### Exercise
What is needed here is an exact repetition of the records below, beginning at the line that has "Click the 18:16" and stopping after the line that has "You are a computer-use agent. Image resolution: width=820".
---*---
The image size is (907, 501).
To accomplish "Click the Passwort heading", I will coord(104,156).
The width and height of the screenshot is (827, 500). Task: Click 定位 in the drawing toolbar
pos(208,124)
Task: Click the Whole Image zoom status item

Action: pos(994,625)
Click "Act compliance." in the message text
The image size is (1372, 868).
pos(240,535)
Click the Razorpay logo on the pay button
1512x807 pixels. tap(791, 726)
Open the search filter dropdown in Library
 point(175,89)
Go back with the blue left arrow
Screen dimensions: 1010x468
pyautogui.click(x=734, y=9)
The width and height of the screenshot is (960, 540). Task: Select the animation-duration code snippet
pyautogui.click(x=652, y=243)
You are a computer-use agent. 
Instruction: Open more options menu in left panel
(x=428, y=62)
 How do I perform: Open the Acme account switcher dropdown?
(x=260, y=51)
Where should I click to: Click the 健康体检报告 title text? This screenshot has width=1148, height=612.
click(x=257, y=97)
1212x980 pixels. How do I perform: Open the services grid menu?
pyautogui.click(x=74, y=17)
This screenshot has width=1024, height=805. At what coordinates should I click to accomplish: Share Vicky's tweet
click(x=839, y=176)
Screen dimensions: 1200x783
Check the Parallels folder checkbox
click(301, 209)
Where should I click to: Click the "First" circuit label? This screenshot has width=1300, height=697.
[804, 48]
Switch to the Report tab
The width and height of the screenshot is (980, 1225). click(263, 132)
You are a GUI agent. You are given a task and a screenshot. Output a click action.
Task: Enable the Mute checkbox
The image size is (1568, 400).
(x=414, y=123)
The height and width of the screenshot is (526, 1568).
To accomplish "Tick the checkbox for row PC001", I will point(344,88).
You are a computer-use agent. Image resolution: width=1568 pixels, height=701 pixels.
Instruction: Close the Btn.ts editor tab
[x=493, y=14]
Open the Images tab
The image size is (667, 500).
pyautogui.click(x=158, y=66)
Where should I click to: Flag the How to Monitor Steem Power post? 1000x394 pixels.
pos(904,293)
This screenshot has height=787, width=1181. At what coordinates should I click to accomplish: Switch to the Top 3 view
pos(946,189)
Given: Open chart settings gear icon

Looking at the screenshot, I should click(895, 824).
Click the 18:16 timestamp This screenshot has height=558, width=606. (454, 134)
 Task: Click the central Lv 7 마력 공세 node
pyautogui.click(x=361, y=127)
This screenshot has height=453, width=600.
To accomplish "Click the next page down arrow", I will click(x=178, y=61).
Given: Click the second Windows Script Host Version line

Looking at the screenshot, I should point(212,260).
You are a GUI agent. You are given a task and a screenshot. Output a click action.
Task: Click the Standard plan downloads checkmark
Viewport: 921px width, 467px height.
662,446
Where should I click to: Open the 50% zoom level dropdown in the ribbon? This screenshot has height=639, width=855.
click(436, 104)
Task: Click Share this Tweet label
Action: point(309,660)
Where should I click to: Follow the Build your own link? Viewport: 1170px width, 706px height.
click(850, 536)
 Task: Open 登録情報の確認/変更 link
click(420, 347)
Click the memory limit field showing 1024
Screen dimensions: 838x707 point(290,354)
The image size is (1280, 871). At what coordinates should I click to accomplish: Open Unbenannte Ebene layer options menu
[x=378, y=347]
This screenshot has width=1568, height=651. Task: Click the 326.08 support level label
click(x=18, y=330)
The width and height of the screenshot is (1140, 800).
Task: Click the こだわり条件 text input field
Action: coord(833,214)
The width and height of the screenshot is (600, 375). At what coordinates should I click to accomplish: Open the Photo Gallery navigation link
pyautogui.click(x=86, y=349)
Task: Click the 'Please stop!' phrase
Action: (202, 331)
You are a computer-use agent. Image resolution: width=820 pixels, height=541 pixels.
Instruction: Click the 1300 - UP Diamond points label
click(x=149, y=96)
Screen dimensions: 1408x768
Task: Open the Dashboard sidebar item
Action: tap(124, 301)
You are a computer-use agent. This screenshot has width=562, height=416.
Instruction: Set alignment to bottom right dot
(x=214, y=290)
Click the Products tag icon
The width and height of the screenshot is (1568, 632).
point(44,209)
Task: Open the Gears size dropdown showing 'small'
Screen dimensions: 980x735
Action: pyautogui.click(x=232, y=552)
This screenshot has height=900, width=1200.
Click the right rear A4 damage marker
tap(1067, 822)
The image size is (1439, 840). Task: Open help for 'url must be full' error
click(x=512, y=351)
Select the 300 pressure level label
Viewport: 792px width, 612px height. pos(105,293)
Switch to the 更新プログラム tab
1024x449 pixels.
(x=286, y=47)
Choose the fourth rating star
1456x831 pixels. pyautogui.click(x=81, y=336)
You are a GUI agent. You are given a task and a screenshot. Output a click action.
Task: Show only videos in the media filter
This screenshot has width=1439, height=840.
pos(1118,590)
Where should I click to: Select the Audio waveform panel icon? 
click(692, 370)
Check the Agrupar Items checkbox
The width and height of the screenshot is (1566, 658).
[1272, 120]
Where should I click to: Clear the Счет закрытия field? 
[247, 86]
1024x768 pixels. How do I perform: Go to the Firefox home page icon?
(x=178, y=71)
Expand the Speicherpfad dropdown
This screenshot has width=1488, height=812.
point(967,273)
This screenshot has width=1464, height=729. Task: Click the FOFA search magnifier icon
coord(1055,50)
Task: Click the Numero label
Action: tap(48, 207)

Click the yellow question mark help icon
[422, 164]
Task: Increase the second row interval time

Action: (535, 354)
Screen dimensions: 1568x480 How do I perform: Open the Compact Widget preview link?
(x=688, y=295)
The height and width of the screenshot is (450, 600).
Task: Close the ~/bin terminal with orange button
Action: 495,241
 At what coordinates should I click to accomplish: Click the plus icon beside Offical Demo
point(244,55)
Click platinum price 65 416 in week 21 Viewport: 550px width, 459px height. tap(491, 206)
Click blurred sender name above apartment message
---*---
### Result of the exercise
Click the 18:16 timestamp This screenshot has height=558, width=606. (454, 134)
 Task: Click the central Lv 7 마력 공세 node
pyautogui.click(x=361, y=127)
This screenshot has height=453, width=600.
To accomplish "Click the next page down arrow", I will click(x=178, y=61).
Given: Click the second Windows Script Host Version line

Looking at the screenshot, I should point(212,260).
You are a GUI agent. You are given a task and a screenshot. Output a click action.
Task: Click the Standard plan downloads checkmark
Viewport: 921px width, 467px height.
662,446
Where should I click to: Open the 50% zoom level dropdown in the ribbon? This screenshot has height=639, width=855.
click(436, 104)
Task: Click Share this Tweet label
Action: point(309,660)
Where should I click to: Follow the Build your own link? Viewport: 1170px width, 706px height.
click(850, 536)
 Task: Open 登録情報の確認/変更 link
click(420, 347)
Click the memory limit field showing 1024
Screen dimensions: 838x707 point(290,354)
The image size is (1280, 871). At what coordinates should I click to accomplish: Open Unbenannte Ebene layer options menu
[x=378, y=347]
This screenshot has width=1568, height=651. Task: Click the 326.08 support level label
click(x=18, y=330)
The width and height of the screenshot is (1140, 800).
Task: Click the こだわり条件 text input field
Action: coord(833,214)
The width and height of the screenshot is (600, 375). At what coordinates should I click to accomplish: Open the Photo Gallery navigation link
pyautogui.click(x=86, y=349)
Task: Click the 'Please stop!' phrase
Action: (202, 331)
You are a computer-use agent. Image resolution: width=820 pixels, height=541 pixels.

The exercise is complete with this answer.